Alice Paul: Solidarity, Sisterhood, and Found Strength for Change
Alice Paul: Solidarity, Sisterhood, and Found Strength for Change
Guiding Questions:
- What can we learn from Alice Paul?
- How can what we learn from the work of Alice Paul inspire individual activism and perspectives on positive social change?
- What issues are worth fighting for?
Themes: Dedication, Persistence, Activism
Big Idea: This lesson’s Big Idea explores activism in found spaces and newly discovered faces.

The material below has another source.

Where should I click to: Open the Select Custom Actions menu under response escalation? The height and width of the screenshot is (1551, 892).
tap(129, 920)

Students reflect on the work and activism of Alice Paul and explore, through a review of primary sources, how personal initiatives and statements of desired social change in the present day can be inspired by and found in the work of activists like Alice Paul throughout history.
Supporting Questions:
- What about the right to vote is so powerful?

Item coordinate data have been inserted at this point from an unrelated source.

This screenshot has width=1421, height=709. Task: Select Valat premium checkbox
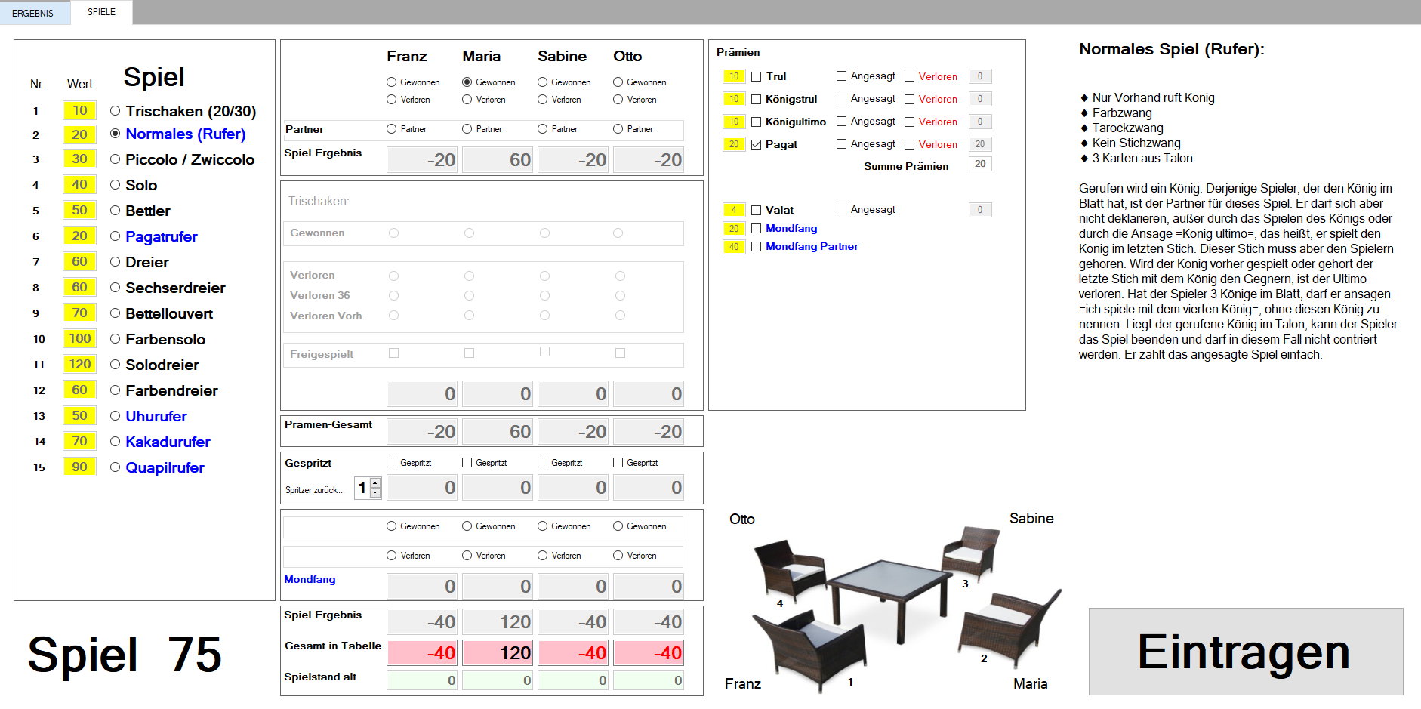(x=756, y=211)
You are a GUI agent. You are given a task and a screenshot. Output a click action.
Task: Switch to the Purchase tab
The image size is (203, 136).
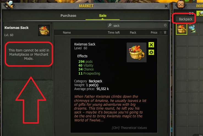coord(68,15)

- What does it mean to have the right to vote?
- What issues are worth fighting for?
- How does the work of Alice Paul inspire individual change?
- How do you inspire change?
- How might the work, friendships, and self-initiated activism of Alice Paul serve as inspiration for individual approaches to social change?
Students use Library of Congress primary sources to (a) examine the work and strategies for change executed by Alice Paul and others as a part of the women's suffrage movement in the United States and (b) create an original found poem that reflects students’ individual change statements.
The overarching goals and objectives are to spark reflection and critical thinking on individual opportunities to make change using Alice Paul’s work as found inspiration.
- Students reflect upon the meaning of social justice movements.
- Students analyze images and written materials related to Alice Paul and the suffrage movement.
- Students evaluate what justice-related issues are important to them and create found poems about social change.